Many people raise a problematic question about the subject of identity and belonging, the essence of which is: can a person carry or belong to more than one identity? The French-Lebanese writer Amin Maalouf addressed this question years ago in his widely celebrated book In the Name of Identity: Violence and the Need to Belong (known in Arabic as Deadly Identities), in which he examined the fragmentation of identities and explored how identity can turn into a danger and become deadly, as the title suggests. So when is identity a necessity, and when does it become a present danger?

First, regarding multiple identities, the matter is entirely plausible. A person moves through several identities simultaneously, and these are lived and felt most acutely by those who migrate to other societies and countries due to certain political, economic, and living circumstances. They carry the nationality of one state, belong to a different religion, and speak a second language. In this way, a person can be Arab, Muslim or Christian, Western, and global all at the same time.

Because the Western societies that attract immigrants are governed by law, any individual within them moves according to the law of citizenship and enjoys their full rights. At the same time, they are free to practise their religion, their language, and more — in their home and among their community — without isolation or transgression, and without carrying out or committing aggressive acts against anyone. It is precisely this isolation and these feelings that have produced the practices of terrorism and extremism that spread across Europe in recent years. This is where the danger of identities becomes apparent.

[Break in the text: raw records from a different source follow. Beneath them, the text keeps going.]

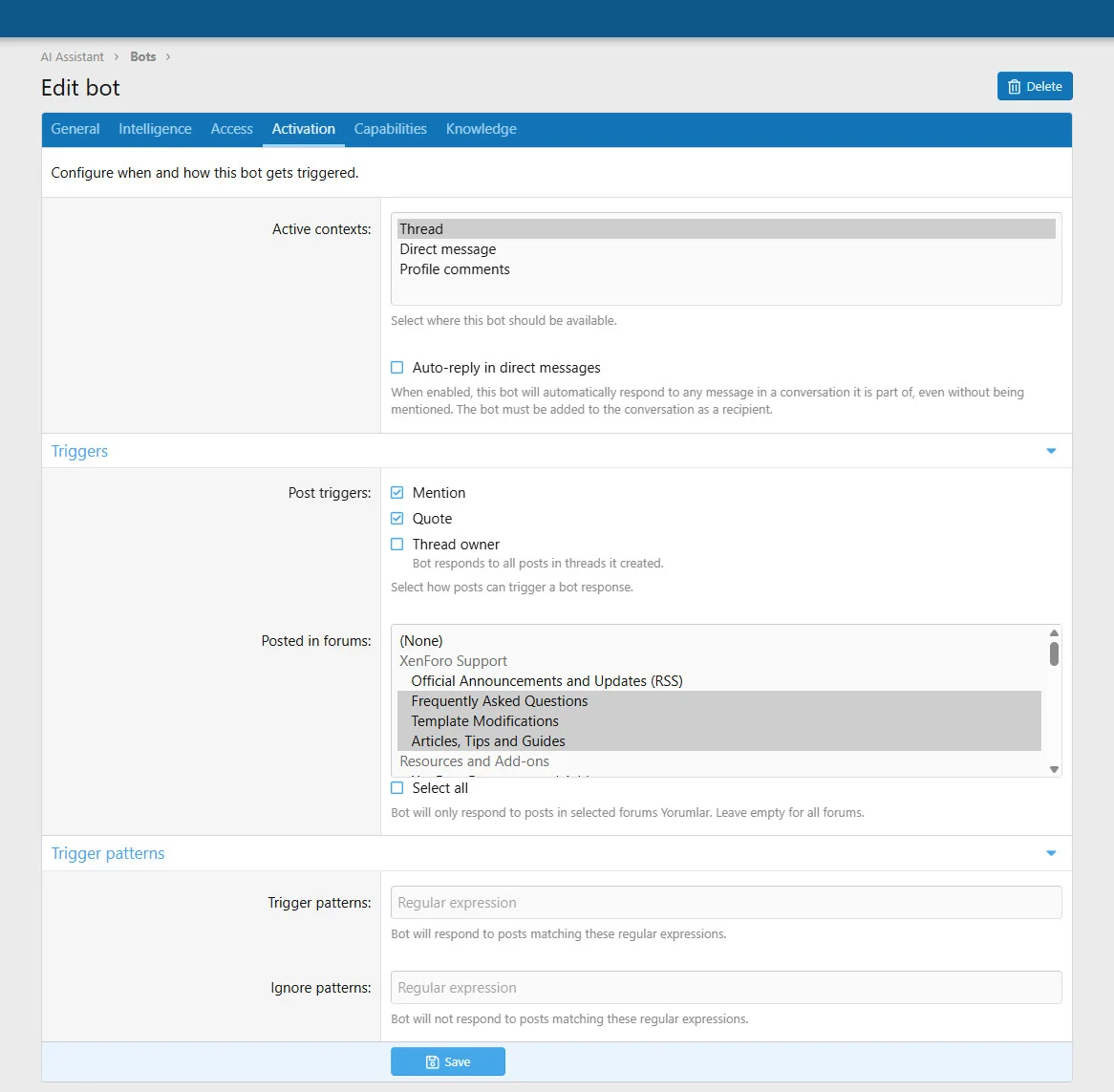Collapse the Triggers section arrow
Image resolution: width=1114 pixels, height=1092 pixels.
[1051, 451]
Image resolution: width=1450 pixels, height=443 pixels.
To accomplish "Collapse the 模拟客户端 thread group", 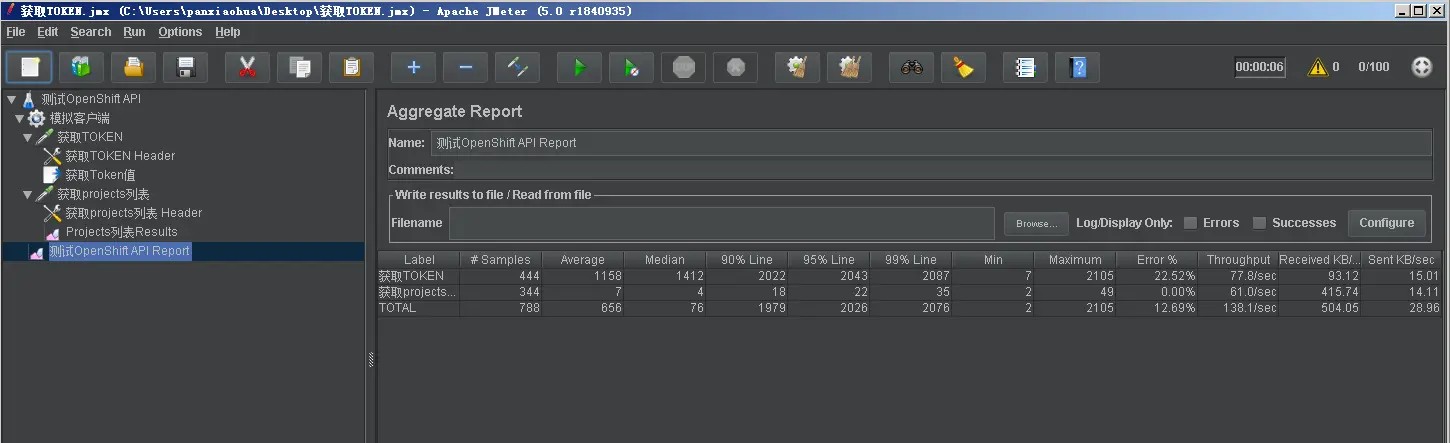I will pyautogui.click(x=19, y=118).
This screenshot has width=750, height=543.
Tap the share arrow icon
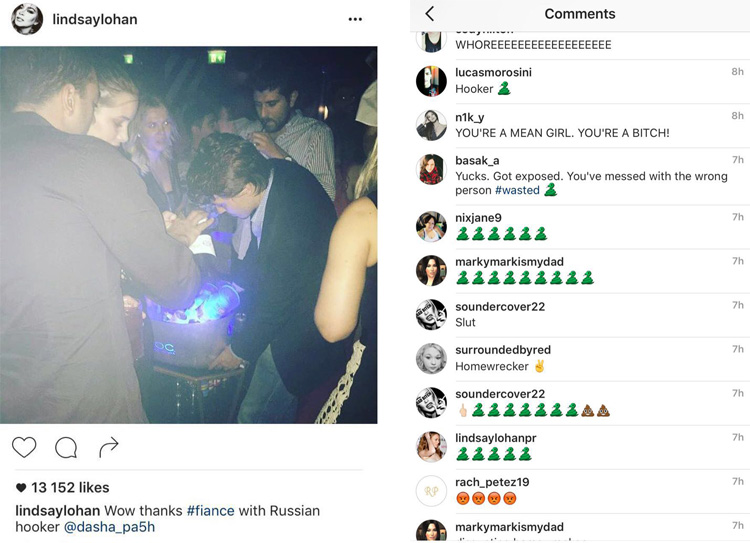[109, 446]
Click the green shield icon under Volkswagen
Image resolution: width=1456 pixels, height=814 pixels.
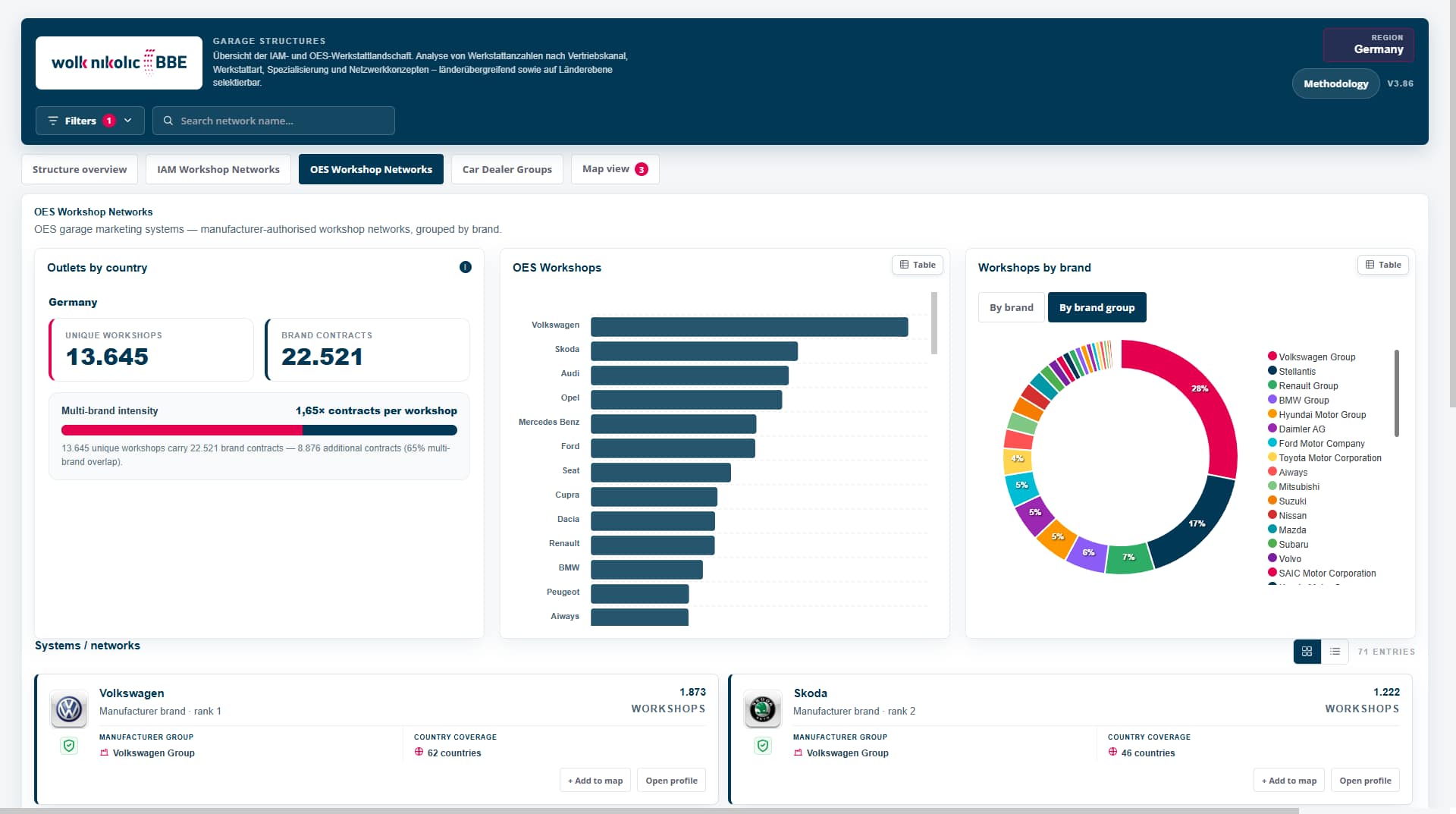click(x=69, y=746)
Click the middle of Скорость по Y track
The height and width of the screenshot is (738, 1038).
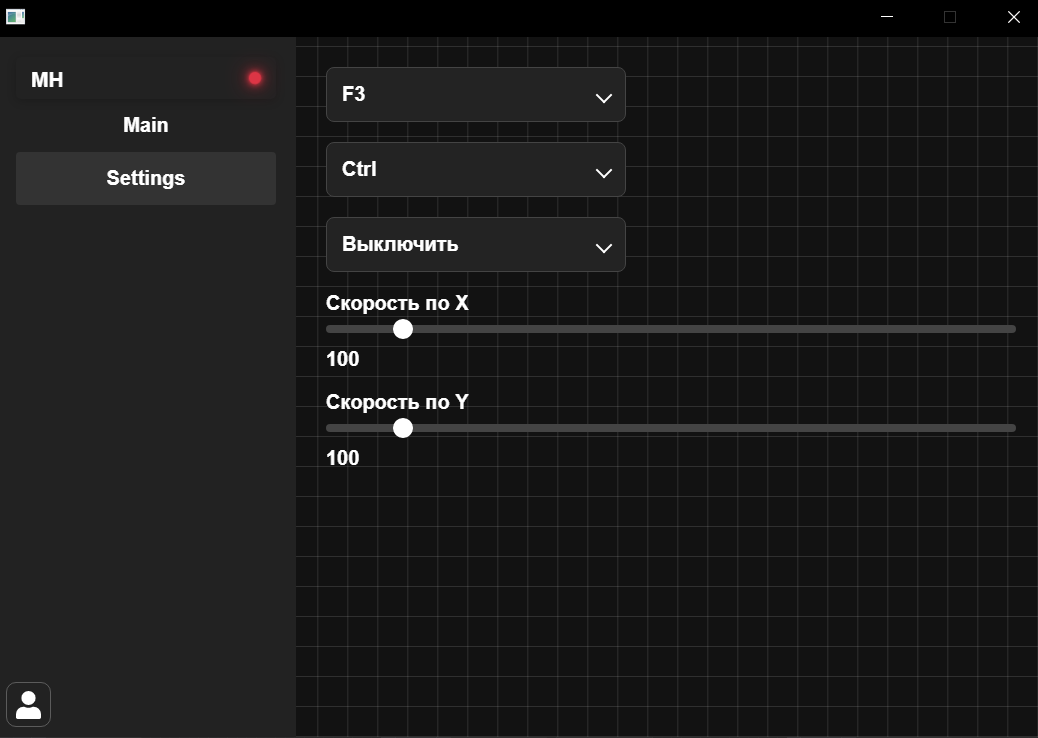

In his book, Amin Maalouf does not criticise the idea of identity itself, nor does he call on anyone to abandon their identity. Rather, he argues that identity becomes deadly when it is reduced to a single affiliation — one that calls on its holder to exclude others in order to survive, and to kill others because he cannot coexist or live alongside them.

A human being is not one thing and never will be. The problem begins when a person believes they have a single identity, which they see as the sole truth and to which they must pledge allegiance and choose above all else. At that point, identity transforms into a weapon.

Maalouf also explains why people become rigid about their identities, putting forward a profound idea whose essence is this: the more a person feels that one of their identities is threatened, the more fiercely they cling to it. This explains much of what we see today. When a people feel that their language is receding, their customs are disappearing, and their rights and history are being marginalised, they tend to defend them with greater force. That defence manifests as entrenchment behind their identity and their distinctiveness — an affiliation that transforms into a reaction to a sense of threat.